▸ WORK TO BE COMPLETED
Please rewrite all the items below as a numbered list, leaving out any blank lines.

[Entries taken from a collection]
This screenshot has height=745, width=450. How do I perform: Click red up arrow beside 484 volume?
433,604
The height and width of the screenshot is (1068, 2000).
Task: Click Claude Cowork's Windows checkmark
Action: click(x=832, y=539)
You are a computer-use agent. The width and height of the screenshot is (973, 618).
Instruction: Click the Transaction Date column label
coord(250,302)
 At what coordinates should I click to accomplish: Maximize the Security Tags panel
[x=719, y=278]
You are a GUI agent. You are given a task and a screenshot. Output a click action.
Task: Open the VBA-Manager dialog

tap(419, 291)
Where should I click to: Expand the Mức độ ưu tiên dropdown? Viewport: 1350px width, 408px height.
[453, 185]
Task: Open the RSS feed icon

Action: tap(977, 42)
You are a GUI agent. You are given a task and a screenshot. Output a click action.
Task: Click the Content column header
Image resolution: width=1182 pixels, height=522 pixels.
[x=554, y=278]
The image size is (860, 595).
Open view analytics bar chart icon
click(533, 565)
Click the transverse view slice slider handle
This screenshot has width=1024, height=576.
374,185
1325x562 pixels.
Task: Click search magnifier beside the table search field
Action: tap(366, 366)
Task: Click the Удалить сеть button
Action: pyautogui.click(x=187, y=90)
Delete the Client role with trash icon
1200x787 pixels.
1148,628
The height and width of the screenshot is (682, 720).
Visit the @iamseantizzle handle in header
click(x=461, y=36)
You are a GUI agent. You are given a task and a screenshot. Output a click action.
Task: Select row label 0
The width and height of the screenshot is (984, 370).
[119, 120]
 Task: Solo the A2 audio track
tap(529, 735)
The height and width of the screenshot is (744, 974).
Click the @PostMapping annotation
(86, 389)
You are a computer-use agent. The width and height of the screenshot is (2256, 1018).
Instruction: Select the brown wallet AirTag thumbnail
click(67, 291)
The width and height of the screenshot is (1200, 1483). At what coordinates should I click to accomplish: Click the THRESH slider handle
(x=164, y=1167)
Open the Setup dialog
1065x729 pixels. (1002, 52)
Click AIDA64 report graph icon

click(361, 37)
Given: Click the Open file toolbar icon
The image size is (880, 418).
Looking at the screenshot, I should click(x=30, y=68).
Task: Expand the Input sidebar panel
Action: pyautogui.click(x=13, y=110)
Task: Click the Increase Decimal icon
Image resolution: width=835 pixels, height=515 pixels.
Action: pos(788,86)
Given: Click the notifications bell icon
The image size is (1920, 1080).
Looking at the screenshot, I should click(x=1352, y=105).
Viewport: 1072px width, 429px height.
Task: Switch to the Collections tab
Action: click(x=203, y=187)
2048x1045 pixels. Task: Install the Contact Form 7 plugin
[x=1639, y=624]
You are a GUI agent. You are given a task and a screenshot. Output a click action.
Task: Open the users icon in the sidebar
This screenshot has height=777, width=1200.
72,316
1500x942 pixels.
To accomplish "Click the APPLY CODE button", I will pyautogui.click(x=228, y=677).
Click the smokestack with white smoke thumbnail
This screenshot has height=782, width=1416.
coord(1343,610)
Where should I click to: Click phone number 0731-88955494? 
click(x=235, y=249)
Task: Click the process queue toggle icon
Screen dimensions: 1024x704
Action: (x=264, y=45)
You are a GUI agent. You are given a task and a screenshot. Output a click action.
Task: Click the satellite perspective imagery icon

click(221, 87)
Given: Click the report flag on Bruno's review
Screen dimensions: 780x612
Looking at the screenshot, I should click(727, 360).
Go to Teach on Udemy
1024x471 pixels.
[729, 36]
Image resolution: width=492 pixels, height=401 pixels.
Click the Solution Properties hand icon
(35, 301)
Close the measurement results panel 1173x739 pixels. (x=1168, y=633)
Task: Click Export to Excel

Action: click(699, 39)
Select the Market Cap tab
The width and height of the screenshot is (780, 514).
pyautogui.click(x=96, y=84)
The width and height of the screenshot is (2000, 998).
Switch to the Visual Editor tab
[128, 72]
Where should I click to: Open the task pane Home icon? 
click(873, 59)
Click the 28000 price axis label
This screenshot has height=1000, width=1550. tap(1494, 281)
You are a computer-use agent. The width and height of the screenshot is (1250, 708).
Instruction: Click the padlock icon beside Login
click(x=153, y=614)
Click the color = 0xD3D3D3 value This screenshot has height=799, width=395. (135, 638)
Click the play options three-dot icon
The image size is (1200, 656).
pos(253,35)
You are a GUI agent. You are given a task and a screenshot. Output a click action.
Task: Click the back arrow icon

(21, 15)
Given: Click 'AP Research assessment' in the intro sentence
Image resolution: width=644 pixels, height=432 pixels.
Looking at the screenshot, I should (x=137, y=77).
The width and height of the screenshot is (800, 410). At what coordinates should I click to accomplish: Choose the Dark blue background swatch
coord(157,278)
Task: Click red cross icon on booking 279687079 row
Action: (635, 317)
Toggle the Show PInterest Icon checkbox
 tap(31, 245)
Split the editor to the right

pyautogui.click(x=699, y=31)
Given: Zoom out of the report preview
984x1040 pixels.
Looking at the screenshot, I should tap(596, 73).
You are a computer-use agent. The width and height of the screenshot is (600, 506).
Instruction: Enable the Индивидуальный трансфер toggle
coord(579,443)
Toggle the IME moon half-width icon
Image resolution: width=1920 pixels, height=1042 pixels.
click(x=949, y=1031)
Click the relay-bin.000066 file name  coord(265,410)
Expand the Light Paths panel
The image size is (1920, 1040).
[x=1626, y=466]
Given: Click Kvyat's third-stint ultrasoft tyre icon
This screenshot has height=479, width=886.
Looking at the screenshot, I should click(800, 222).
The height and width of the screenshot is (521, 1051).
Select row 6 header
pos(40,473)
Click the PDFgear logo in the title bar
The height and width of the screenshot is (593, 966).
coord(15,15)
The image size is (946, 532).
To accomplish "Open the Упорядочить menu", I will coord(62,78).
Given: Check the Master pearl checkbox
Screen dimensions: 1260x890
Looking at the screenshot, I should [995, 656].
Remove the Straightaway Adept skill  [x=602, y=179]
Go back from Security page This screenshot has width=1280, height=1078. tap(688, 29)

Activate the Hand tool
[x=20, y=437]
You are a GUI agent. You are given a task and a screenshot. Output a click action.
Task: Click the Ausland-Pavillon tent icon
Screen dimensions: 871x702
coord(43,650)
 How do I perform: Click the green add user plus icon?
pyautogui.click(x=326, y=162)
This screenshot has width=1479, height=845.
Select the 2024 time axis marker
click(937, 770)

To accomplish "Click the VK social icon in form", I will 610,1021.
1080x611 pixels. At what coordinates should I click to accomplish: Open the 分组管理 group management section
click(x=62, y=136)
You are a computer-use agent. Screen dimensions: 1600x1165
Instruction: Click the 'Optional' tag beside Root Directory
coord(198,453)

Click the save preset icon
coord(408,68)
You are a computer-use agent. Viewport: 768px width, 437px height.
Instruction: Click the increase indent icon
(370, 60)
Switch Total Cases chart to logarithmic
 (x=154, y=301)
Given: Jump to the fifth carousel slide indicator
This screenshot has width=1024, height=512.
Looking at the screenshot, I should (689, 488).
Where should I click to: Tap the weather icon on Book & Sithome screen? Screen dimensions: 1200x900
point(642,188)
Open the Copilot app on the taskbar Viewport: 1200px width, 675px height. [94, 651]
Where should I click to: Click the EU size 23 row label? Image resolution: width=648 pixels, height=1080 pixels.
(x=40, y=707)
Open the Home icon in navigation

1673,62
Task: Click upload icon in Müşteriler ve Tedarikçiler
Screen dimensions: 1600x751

▸ SOLUTION BELOW
1. This screenshot has height=745, width=450. How do I perform: Click red up arrow beside 484 volume?
2. 433,604
3. The height and width of the screenshot is (1068, 2000).
4. Task: Click Claude Cowork's Windows checkmark
5. Action: click(x=832, y=539)
6. You are a computer-use agent. The width and height of the screenshot is (973, 618).
7. Instruction: Click the Transaction Date column label
8. coord(250,302)
9.  At what coordinates should I click to accomplish: Maximize the Security Tags panel
10. [x=719, y=278]
11. You are a GUI agent. You are given a task and a screenshot. Output a click action.
12. Task: Open the VBA-Manager dialog
13. tap(419, 291)
14. Where should I click to: Expand the Mức độ ưu tiên dropdown? Viewport: 1350px width, 408px height.
15. [453, 185]
16. Task: Open the RSS feed icon
17. Action: tap(977, 42)
18. You are a GUI agent. You are given a task and a screenshot. Output a click action.
19. Task: Click the Content column header
20. Image resolution: width=1182 pixels, height=522 pixels.
21. [x=554, y=278]
22. The image size is (860, 595).
23. Open view analytics bar chart icon
24. click(533, 565)
25. Click the transverse view slice slider handle
26. This screenshot has width=1024, height=576.
27. 374,185
28. 1325x562 pixels.
29. Task: Click search magnifier beside the table search field
30. Action: tap(366, 366)
31. Task: Click the Удалить сеть button
32. Action: pyautogui.click(x=187, y=90)
33. Delete the Client role with trash icon
34. 1200x787 pixels.
35. 1148,628
36. The height and width of the screenshot is (682, 720).
37. Visit the @iamseantizzle handle in header
38. click(x=461, y=36)
39. You are a GUI agent. You are given a task and a screenshot. Output a click action.
40. Task: Select row label 0
41. The width and height of the screenshot is (984, 370).
42. [119, 120]
43.  Task: Solo the A2 audio track
44. tap(529, 735)
45. The height and width of the screenshot is (744, 974).
46. Click the @PostMapping annotation
47. (86, 389)
48. You are a computer-use agent. The width and height of the screenshot is (2256, 1018).
49. Instruction: Select the brown wallet AirTag thumbnail
50. click(67, 291)
51. The width and height of the screenshot is (1200, 1483). At what coordinates should I click to accomplish: Click the THRESH slider handle
52. (x=164, y=1167)
53. Open the Setup dialog
54. 1065x729 pixels. (1002, 52)
55. Click AIDA64 report graph icon
56. click(361, 37)
57. Given: Click the Open file toolbar icon
58. The image size is (880, 418).
59. Looking at the screenshot, I should click(x=30, y=68).
60. Task: Expand the Input sidebar panel
61. Action: pyautogui.click(x=13, y=110)
62. Task: Click the Increase Decimal icon
63. Image resolution: width=835 pixels, height=515 pixels.
64. Action: pos(788,86)
65. Given: Click the notifications bell icon
66. The image size is (1920, 1080).
67. Looking at the screenshot, I should click(x=1352, y=105).
68. Viewport: 1072px width, 429px height.
69. Task: Switch to the Collections tab
70. Action: click(x=203, y=187)
71. 2048x1045 pixels. Task: Install the Contact Form 7 plugin
72. [x=1639, y=624]
73. You are a GUI agent. You are given a task and a screenshot. Output a click action.
74. Task: Open the users icon in the sidebar
75. This screenshot has height=777, width=1200.
76. 72,316
77. 1500x942 pixels.
78. To accomplish "Click the APPLY CODE button", I will pyautogui.click(x=228, y=677).
79. Click the smokestack with white smoke thumbnail
80. This screenshot has height=782, width=1416.
81. coord(1343,610)
82. Where should I click to: Click phone number 0731-88955494? 
83. click(x=235, y=249)
84. Task: Click the process queue toggle icon
85. Screen dimensions: 1024x704
86. Action: (x=264, y=45)
87. You are a GUI agent. You are given a task and a screenshot. Output a click action.
88. Task: Click the satellite perspective imagery icon
89. click(221, 87)
90. Given: Click the report flag on Bruno's review
91. Screen dimensions: 780x612
92. Looking at the screenshot, I should click(727, 360).
93. Go to Teach on Udemy
94. 1024x471 pixels.
95. [729, 36]
96. Image resolution: width=492 pixels, height=401 pixels.
97. Click the Solution Properties hand icon
98. (35, 301)
99. Close the measurement results panel 1173x739 pixels. (x=1168, y=633)
100. Task: Click Export to Excel
101. Action: click(699, 39)
102. Select the Market Cap tab
103. The width and height of the screenshot is (780, 514).
104. pyautogui.click(x=96, y=84)
105. The width and height of the screenshot is (2000, 998).
106. Switch to the Visual Editor tab
107. [128, 72]
108. Where should I click to: Open the task pane Home icon? 
109. click(873, 59)
110. Click the 28000 price axis label
111. This screenshot has height=1000, width=1550. tap(1494, 281)
112. You are a computer-use agent. The width and height of the screenshot is (1250, 708).
113. Instruction: Click the padlock icon beside Login
114. click(x=153, y=614)
115. Click the color = 0xD3D3D3 value This screenshot has height=799, width=395. (135, 638)
116. Click the play options three-dot icon
117. The image size is (1200, 656).
118. pos(253,35)
119. You are a GUI agent. You are given a task and a screenshot. Output a click action.
120. Task: Click the back arrow icon
121. (21, 15)
122. Given: Click 'AP Research assessment' in the intro sentence
123. Image resolution: width=644 pixels, height=432 pixels.
124. Looking at the screenshot, I should (x=137, y=77).
125. The width and height of the screenshot is (800, 410). At what coordinates should I click to accomplish: Choose the Dark blue background swatch
126. coord(157,278)
127. Task: Click red cross icon on booking 279687079 row
128. Action: (635, 317)
129. Toggle the Show PInterest Icon checkbox
130.  tap(31, 245)
131. Split the editor to the right
132. pyautogui.click(x=699, y=31)
133. Given: Zoom out of the report preview
134. 984x1040 pixels.
135. Looking at the screenshot, I should tap(596, 73).
136. You are a computer-use agent. The width and height of the screenshot is (600, 506).
137. Instruction: Enable the Индивидуальный трансфер toggle
138. coord(579,443)
139. Toggle the IME moon half-width icon
140. Image resolution: width=1920 pixels, height=1042 pixels.
141. click(x=949, y=1031)
142. Click the relay-bin.000066 file name  coord(265,410)
143. Expand the Light Paths panel
144. The image size is (1920, 1040).
145. [x=1626, y=466]
146. Given: Click Kvyat's third-stint ultrasoft tyre icon
147. This screenshot has height=479, width=886.
148. Looking at the screenshot, I should click(800, 222).
149. The height and width of the screenshot is (521, 1051).
150. Select row 6 header
151. pos(40,473)
152. Click the PDFgear logo in the title bar
153. The height and width of the screenshot is (593, 966).
154. coord(15,15)
155. The image size is (946, 532).
156. To accomplish "Open the Упорядочить menu", I will coord(62,78).
157. Given: Check the Master pearl checkbox
158. Screen dimensions: 1260x890
159. Looking at the screenshot, I should [995, 656].
160. Remove the Straightaway Adept skill  [x=602, y=179]
161. Go back from Security page This screenshot has width=1280, height=1078. tap(688, 29)
162. Activate the Hand tool
163. [x=20, y=437]
164. You are a GUI agent. You are given a task and a screenshot. Output a click action.
165. Task: Click the Ausland-Pavillon tent icon
166. Screen dimensions: 871x702
167. coord(43,650)
168.  How do I perform: Click the green add user plus icon?
169. pyautogui.click(x=326, y=162)
170. This screenshot has width=1479, height=845.
171. Select the 2024 time axis marker
172. click(937, 770)
173. To accomplish "Click the VK social icon in form", I will 610,1021.
174. 1080x611 pixels. At what coordinates should I click to accomplish: Open the 分组管理 group management section
175. click(x=62, y=136)
176. You are a computer-use agent. Screen dimensions: 1600x1165
177. Instruction: Click the 'Optional' tag beside Root Directory
178. coord(198,453)
179. Click the save preset icon
180. coord(408,68)
181. You are a computer-use agent. Viewport: 768px width, 437px height.
182. Instruction: Click the increase indent icon
183. (370, 60)
184. Switch Total Cases chart to logarithmic
185.  (x=154, y=301)
186. Given: Jump to the fifth carousel slide indicator
187. This screenshot has width=1024, height=512.
188. Looking at the screenshot, I should (689, 488).
189. Where should I click to: Tap the weather icon on Book & Sithome screen? Screen dimensions: 1200x900
190. point(642,188)
191. Open the Copilot app on the taskbar Viewport: 1200px width, 675px height. [94, 651]
192. Where should I click to: Click the EU size 23 row label? Image resolution: width=648 pixels, height=1080 pixels.
193. (x=40, y=707)
194. Open the Home icon in navigation
195. 1673,62
196. Task: Click upload icon in Müşteriler ve Tedarikçiler
197. Screen dimensions: 1600x751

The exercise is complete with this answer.